Its more an academic question, so I am hoping some of you who studied statistics in school can provide some light.
Often, when we read about different polls in the media they talk about ‘margin of error’. So, lets say the total US population is 270 million people. Some one polled a total of 1,002 people and came back with a certain result and extrapolate it to say 47% of Americans believe this thing or that thing. Then they say the margin of error is ±3%.
What does it mean? And how is this margin calculated?
So the actual figure may have an error of either + or - 3 % of the people that were surveyed. The percentage saying this thing or that thing would either be 50% or 44%.
I wish I had payed attention to my maths teacher when he was Xplaining this aspect of how it is calculated. I cannot answer your 2nd question.
hmmm... lemme see if I can tackle this - I'm not good at "explaining" stats although I understand them well myself.
For starters, Faisal, the Margin of Error is a summary of the "sampling errors" in a survey. The other types of errors are the non-sampling errors that may arise due to bad wording of questions, or people responding with bias or not responding at all etc.
An estimate +/- MoE is simply meant to give a 95% confidence interval.
In your example, you can say that 44% to 50% of the people favour XYZ at least 95% of the time!
With the MoE, you're just trying to indicate that the results from the sample are going to be somewhat different than the target population simply due to the "luck of the draw"...
For example, the most common sampling error can arise due to the size of the sample. It is expected that your Margin of Error will be around 10% if you take a sample size of 100, it will be around 4.5% if you take a sample of 500 and it will be around 3% if you take a sample of 1000 etc.
Also affecting the MoE are factors including your sampling techniques and the population size.
As a last pointer, for most political campaigns it is said that the media reported MoE should be multiplied by 1.7 to obtain a more accurate estimate - in your example, a 3% MoE would become close to 5.
Thanks guys, this was helpful. Well, the second question was obviously more important, cz the first one is kinda common sense. I am more interested in knowing how the MoE is computer, and here Umer Talib comes to the rescue.
[QUOTE]
*Originally posted by Umar Talib: *
For example, the most common sampling error can arise due to the size of the sample. It is expected that your Margin of Error will be around 10% if you take a sample size of 100, it will be around 4.5% if you take a sample of 500 and it will be around 3% if you take a sample of 1000 etc.

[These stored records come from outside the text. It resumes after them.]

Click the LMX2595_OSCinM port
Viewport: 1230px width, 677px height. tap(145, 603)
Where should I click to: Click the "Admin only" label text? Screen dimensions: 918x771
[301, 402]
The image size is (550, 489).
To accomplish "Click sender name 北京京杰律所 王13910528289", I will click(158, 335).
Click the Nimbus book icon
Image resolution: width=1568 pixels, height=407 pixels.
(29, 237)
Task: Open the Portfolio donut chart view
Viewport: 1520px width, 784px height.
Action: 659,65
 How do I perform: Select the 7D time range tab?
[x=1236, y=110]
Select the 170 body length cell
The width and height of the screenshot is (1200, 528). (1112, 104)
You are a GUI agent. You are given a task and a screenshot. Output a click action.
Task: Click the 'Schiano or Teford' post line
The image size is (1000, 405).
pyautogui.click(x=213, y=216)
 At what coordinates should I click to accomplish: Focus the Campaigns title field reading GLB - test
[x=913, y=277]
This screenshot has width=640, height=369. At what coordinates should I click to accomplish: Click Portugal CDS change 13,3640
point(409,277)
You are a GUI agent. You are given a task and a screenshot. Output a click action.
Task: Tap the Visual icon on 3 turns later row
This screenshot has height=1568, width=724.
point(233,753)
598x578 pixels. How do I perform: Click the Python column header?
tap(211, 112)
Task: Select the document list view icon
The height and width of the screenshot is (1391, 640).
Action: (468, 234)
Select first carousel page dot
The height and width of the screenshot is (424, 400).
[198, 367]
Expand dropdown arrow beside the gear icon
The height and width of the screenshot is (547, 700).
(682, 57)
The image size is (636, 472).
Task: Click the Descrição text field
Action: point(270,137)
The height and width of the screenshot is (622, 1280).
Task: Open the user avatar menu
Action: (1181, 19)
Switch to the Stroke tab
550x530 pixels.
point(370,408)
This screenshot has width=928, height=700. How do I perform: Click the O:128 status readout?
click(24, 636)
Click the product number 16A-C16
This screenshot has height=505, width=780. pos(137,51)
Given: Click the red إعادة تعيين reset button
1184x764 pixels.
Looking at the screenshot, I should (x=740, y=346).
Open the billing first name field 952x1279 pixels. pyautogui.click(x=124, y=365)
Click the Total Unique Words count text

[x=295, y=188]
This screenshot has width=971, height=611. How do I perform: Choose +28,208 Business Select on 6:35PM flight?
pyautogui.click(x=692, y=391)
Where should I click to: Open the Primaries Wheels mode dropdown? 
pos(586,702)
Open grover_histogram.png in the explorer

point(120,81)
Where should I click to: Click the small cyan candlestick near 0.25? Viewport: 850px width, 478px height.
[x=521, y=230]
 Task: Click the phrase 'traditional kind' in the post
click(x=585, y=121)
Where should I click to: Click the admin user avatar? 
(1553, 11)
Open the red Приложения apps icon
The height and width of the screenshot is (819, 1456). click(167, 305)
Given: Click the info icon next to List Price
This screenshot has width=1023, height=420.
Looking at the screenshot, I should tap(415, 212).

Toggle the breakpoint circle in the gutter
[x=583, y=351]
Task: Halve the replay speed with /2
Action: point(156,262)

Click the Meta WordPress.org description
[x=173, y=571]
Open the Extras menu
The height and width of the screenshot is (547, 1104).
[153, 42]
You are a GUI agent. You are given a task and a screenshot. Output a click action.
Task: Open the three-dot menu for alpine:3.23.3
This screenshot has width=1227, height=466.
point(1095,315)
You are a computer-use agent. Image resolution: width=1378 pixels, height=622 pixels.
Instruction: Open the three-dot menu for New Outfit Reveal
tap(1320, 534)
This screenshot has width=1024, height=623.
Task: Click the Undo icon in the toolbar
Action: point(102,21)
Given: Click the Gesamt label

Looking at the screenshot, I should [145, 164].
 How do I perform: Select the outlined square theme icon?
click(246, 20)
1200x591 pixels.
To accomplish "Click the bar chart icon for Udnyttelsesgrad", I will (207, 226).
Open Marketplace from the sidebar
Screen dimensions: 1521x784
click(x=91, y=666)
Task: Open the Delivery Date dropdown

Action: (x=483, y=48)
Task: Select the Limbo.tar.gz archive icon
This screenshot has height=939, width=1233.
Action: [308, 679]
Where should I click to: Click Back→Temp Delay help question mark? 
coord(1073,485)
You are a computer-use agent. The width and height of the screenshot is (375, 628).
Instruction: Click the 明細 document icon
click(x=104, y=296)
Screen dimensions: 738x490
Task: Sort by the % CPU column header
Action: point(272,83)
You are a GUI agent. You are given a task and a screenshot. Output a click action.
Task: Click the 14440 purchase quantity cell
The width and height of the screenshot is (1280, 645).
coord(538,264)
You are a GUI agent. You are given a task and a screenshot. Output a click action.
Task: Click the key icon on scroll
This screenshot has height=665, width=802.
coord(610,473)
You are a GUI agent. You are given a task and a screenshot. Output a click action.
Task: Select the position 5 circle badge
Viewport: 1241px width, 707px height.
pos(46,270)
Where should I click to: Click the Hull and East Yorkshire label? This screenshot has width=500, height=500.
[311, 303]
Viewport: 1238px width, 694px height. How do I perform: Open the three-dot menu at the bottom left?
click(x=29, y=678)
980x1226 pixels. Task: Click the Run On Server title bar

Also affecting the MoE are factors including your sampling techniques and the population size.
[/QUOTE]
Umer, here you have provided standard MoE based on sample sizes. Are you saying a sample size of 1,000 will reduce the MoE to 3%. However, in our case the total population is 270 million plus. A sample of 1,000 is hardly even 0.0003% of the population. Isn't that too low?
There's also the issue of how the sample group is selected which relates to what you are trying to measure. If, for instance, you are trying to predict the outcome of an election, consider the following samples:
All Americans.
Americans old enough to vote.
Americans registered to vote.
Americans registerred and likely to vote.
If GWB's approval rating is 40% among all Americans, that isn't nearly as predictive as the approval rating he has with Americans who are registerred and likely to vote.
When somebody uses poll statistics to advance an argument or "prove" a point, it is really critical that the listener understand thoroughly who and what constituent parts made up the sample group. In most cases, it is more important to know who is in the sample group and how they were chosen than the margin of error.
^^ yeah mv, that’s what I meant when I said the technique for choosing the random sample matters a lot!
Faisal, it is a surprising fact to some - the size of the population generally has little influence on the margin of error.
That is to say that a sample size of 100 in a population of 10,000 will have almost the same margin of error as a sample size of 100
in a population of 10 million.
^^ trust me Waleed it aint rubbish... I regretted not paying attention to stats when I came into the workforce... had to learn it all over again!
You're gonna hafta use it somewhere or another. For me it was when I worked at GE as a consultant and I had to do quality control for them!